▶ [WHAT YOU WILL DO]
For the entries below, say how many lines include the word "computer" and add nothing else.

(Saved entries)
+ + + +
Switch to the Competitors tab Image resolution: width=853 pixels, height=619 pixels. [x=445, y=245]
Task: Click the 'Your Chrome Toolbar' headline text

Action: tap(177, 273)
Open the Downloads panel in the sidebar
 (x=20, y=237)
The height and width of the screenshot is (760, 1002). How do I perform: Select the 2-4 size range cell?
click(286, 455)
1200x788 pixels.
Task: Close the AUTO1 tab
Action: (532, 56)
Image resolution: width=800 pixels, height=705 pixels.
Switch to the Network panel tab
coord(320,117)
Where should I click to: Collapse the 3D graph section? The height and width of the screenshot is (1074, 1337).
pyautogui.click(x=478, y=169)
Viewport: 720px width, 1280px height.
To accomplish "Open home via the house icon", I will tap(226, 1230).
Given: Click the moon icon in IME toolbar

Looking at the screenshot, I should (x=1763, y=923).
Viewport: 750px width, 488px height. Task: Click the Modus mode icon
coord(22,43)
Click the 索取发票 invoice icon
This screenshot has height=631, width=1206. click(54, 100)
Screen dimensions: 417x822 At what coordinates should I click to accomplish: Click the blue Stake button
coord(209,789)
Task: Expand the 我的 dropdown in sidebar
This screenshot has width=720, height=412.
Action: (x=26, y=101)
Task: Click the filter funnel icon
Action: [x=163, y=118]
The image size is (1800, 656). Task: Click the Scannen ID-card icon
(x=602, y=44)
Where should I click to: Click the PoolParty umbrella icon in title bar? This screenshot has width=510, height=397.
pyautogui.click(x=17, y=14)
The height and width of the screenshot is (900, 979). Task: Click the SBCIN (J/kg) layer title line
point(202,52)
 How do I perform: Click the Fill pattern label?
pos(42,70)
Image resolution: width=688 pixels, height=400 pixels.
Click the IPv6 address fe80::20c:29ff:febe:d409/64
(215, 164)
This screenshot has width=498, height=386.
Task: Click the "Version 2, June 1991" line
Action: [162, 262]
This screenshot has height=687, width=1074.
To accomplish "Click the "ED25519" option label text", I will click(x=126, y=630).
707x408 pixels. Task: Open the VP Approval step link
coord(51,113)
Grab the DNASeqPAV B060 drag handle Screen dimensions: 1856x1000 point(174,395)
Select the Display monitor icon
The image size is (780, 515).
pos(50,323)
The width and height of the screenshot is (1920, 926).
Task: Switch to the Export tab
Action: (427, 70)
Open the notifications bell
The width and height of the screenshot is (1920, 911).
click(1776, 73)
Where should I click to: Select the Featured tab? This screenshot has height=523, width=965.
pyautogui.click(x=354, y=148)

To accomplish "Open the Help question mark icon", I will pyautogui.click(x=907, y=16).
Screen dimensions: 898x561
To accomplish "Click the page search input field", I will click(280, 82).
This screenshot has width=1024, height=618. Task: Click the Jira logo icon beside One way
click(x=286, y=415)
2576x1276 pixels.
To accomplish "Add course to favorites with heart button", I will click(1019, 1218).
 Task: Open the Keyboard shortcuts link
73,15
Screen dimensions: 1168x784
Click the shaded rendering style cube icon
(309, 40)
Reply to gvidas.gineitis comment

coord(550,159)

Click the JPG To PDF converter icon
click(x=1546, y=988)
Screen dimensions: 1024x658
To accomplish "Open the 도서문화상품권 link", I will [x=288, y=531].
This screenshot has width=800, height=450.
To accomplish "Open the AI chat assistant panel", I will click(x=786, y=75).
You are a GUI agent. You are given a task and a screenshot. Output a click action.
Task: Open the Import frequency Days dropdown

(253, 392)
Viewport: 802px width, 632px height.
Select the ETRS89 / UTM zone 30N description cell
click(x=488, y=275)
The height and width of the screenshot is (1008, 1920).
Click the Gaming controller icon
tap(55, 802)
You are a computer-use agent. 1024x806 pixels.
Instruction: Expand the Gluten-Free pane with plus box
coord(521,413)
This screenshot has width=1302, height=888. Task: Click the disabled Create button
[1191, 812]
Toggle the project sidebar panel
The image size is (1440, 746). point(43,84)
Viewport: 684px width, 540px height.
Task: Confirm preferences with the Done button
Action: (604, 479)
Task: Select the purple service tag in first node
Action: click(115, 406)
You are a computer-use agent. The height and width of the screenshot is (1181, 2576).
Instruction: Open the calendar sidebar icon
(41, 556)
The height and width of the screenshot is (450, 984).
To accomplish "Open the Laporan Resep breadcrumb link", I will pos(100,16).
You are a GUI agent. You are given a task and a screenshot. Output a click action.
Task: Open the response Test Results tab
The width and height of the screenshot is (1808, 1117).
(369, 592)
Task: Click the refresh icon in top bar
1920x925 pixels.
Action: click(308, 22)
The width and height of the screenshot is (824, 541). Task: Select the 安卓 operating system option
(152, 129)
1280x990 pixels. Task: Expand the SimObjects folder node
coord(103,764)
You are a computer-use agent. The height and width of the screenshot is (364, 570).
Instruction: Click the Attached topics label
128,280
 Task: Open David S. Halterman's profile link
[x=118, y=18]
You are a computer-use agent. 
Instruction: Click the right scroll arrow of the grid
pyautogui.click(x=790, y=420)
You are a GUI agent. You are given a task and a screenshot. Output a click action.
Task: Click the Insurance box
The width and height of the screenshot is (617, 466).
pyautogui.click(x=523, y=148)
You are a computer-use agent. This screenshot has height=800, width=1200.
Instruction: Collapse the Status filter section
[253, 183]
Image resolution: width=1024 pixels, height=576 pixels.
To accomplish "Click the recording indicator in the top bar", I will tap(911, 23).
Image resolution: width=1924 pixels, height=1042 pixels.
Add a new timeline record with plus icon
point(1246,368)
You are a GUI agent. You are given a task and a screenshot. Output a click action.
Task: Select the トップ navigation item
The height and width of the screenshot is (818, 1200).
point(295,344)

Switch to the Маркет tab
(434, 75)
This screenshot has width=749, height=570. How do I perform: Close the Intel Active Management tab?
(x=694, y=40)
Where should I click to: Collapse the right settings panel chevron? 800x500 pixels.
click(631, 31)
+ + + +
▶ [EXERCISE OUTPUT]
5